• PAGE EXCERPT:
______________________________
Skip to main content

ADR-029 — DemozAuth: a first-class, framework-agnostic auth platform

Status: Accepted — v1.0 hardening landed: Better Auth removed from the runtime; security controls wired + enforced; refresh-rotation, runtime-enforced plugin guards + fail-fast boot validation, and the identity-kind seam shipped. See "Phase 6 — v1.0 hardening" at the end for the current state. Date: 2026-06-25 Renumbered: was drafted as ADR-018; renumbered to 029 to avoid collision with ADR-018 (progressive extraction). Supersedes/relates: ADR-013 (tenant isolation), the employee phone-OTP auth, Better Auth integration.

Context

Authentication is currently split across two systems: Better Auth (org-admins: email/password, TOTP, organization plugin, sessions) and a bespoke employee phone-OTP flow that issues its own Session rows. A security review surfaced real issues (OTP coupled to an org before auth, no rate limiting on /api/employee-auth/*, a duplicate-identity race, no PIN, localStorage-only onboarding) and a strategic need: authentication should become a reusable platform across all current and future Demoz products (pay, lending, HR, merchant/partner portals, mobile), not a DemozPay-specific module.
______________________________
• THE TASKS:
A) According to the ADR-029 page, what number was this decision originally drafted under?
B) Reproduce the part of the ADR-029 page starting with "Status: Accepted —" and going on through "Better Auth integration.", switching "Better Auth" to "the external auth library" wherever it occurs.
C) Summarize the ADR-029 page in two sentences.
______________________________
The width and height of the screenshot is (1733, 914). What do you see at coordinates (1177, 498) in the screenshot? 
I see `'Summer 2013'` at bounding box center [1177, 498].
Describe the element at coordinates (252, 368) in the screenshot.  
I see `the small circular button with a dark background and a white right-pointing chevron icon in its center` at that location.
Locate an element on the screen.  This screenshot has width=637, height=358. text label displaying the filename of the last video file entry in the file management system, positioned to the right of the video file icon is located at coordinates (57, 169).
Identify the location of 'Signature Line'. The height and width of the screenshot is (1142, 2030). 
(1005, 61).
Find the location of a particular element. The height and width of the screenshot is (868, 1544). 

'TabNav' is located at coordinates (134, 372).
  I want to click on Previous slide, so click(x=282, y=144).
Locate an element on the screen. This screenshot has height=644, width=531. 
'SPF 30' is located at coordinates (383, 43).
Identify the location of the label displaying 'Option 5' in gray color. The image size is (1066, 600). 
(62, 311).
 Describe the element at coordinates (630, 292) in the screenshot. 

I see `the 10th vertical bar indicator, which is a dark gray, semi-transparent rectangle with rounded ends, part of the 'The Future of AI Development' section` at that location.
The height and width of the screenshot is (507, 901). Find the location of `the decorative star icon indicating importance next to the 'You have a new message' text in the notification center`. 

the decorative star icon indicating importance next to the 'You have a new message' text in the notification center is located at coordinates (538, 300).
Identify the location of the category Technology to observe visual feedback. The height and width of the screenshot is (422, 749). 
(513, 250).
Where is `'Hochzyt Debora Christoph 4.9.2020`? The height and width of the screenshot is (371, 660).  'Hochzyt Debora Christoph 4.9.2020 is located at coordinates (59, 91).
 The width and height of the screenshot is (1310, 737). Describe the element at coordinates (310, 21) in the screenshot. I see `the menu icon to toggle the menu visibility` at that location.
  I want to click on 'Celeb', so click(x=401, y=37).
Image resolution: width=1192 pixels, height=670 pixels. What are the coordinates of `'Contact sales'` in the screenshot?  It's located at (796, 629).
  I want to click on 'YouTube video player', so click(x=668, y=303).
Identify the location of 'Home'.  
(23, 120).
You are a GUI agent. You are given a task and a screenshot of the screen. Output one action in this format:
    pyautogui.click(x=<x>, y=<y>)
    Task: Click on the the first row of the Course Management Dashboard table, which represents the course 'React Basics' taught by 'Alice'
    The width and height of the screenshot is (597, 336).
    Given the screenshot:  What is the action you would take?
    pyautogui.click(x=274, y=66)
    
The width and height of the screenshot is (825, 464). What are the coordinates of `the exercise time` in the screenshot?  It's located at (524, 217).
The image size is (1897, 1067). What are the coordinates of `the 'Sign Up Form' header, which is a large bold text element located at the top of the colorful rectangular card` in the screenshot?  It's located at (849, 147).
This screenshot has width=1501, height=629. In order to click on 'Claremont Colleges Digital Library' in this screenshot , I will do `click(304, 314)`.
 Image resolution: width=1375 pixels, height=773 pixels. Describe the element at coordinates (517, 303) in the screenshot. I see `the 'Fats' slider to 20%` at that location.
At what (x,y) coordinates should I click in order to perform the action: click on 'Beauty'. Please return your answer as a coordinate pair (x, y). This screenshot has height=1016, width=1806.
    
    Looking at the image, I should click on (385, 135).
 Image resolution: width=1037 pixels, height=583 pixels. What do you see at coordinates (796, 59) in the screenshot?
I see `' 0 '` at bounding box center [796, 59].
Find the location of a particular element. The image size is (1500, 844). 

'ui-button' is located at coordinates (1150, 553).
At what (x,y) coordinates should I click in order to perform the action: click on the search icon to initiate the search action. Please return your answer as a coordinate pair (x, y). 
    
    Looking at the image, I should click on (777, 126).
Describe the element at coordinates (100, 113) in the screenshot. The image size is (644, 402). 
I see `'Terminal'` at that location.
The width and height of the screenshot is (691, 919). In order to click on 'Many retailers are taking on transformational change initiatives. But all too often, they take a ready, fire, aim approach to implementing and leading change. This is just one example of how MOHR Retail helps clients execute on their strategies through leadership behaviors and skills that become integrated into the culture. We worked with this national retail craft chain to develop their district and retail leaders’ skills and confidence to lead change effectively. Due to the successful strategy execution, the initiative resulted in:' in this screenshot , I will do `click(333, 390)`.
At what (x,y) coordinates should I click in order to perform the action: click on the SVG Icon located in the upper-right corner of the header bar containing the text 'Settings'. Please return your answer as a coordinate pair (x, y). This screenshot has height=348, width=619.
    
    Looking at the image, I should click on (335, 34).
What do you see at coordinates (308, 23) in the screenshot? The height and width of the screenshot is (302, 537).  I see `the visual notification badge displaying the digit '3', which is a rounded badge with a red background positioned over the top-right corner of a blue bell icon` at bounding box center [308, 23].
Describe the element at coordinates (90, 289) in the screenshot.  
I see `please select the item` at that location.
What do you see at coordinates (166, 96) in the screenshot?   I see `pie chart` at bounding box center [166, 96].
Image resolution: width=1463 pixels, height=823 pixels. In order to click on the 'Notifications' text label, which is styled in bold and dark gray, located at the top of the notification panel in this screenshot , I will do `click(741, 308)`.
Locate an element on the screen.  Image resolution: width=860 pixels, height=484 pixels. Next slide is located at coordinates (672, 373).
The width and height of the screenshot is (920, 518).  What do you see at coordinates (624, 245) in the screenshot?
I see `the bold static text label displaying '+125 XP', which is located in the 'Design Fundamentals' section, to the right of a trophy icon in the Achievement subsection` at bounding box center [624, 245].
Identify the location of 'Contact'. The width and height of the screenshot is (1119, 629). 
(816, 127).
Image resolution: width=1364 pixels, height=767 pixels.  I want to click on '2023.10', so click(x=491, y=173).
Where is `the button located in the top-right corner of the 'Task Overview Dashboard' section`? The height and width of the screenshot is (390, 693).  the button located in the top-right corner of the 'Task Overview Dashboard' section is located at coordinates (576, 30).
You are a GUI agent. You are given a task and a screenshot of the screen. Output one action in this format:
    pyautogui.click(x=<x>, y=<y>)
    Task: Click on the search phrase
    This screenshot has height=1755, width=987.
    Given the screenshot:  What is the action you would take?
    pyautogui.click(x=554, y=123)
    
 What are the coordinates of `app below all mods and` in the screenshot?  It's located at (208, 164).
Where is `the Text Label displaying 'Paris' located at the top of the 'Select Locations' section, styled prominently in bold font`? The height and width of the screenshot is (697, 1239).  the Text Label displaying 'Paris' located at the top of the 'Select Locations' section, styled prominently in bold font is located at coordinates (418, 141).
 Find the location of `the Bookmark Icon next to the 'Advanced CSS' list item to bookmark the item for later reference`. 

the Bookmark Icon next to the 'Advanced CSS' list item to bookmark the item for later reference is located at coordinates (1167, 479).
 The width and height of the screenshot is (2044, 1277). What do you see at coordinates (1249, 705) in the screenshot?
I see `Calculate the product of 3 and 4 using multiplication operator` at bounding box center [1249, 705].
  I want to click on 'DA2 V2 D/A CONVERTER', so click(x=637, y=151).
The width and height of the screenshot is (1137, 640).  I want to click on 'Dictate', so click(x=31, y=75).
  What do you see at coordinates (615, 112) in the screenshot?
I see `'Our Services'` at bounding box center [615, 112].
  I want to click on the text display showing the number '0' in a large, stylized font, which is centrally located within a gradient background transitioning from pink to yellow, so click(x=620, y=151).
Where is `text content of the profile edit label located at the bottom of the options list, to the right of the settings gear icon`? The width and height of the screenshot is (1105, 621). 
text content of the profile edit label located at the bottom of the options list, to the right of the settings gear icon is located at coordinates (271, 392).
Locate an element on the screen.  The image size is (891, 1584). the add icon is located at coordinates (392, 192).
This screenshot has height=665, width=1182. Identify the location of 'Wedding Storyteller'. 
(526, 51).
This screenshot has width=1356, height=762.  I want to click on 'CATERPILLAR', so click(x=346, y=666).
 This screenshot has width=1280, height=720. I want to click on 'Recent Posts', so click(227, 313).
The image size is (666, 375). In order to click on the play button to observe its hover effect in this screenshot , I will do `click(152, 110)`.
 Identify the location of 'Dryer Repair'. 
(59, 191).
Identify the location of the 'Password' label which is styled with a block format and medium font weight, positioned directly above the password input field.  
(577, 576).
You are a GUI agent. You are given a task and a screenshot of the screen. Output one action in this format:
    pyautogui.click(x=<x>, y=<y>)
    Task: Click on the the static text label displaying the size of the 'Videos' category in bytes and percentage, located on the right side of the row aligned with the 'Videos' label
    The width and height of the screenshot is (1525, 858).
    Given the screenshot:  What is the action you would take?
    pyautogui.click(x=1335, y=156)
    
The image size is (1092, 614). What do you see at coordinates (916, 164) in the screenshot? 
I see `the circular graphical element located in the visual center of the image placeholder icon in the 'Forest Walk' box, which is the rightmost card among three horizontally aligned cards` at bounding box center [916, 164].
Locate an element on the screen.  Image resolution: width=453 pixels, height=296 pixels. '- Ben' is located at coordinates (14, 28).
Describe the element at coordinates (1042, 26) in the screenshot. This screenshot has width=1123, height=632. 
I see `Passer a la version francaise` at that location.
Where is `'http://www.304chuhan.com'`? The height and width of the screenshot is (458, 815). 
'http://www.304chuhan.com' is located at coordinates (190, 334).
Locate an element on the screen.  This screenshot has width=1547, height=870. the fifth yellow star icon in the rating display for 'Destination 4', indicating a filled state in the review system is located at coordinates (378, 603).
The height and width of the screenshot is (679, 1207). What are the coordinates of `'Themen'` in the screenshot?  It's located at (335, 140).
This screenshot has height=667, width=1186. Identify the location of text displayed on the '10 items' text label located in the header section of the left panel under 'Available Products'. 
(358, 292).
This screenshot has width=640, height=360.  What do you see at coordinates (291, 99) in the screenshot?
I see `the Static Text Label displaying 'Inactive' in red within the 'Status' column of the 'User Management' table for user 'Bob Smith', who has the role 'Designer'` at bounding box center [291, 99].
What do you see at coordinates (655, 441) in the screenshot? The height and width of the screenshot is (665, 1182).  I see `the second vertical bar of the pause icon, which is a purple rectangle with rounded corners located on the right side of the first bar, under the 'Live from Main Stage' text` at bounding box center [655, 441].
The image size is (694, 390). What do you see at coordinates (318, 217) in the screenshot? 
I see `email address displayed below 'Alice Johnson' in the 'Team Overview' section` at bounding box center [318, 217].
______________________________
• WORKED SOLUTIONS:
A) It was drafted as ADR-018.

B)
Status: Accepted — v1.0 hardening landed: the external auth library removed from the runtime; security controls wired + enforced; refresh-rotation, runtime-enforced plugin guards + fail-fast boot validation, and the identity-kind seam shipped. See "Phase 6 — v1.0 hardening" at the end for the current state. Date: 2026-06-25 Renumbered: was drafted as ADR-018; renumbered to 029 to avoid collision with ADR-018 (progressive extraction). Supersedes/relates: ADR-013 (tenant isolation), the employee phone-OTP auth, the external auth library integration.

C) ADR-029, which has been accepted, establishes DemozAuth as a framework-agnostic auth platform, and its v1.0 hardening removed Better Auth from the runtime and shipped security controls, refresh rotation, runtime-enforced plugin guards, fail-fast boot validation and the identity-kind seam. It responds to authentication being split between Better Auth and a bespoke employee phone-OTP flow, a security review that surfaced real issues, and a strategic need for authentication to serve all current and future Demoz products.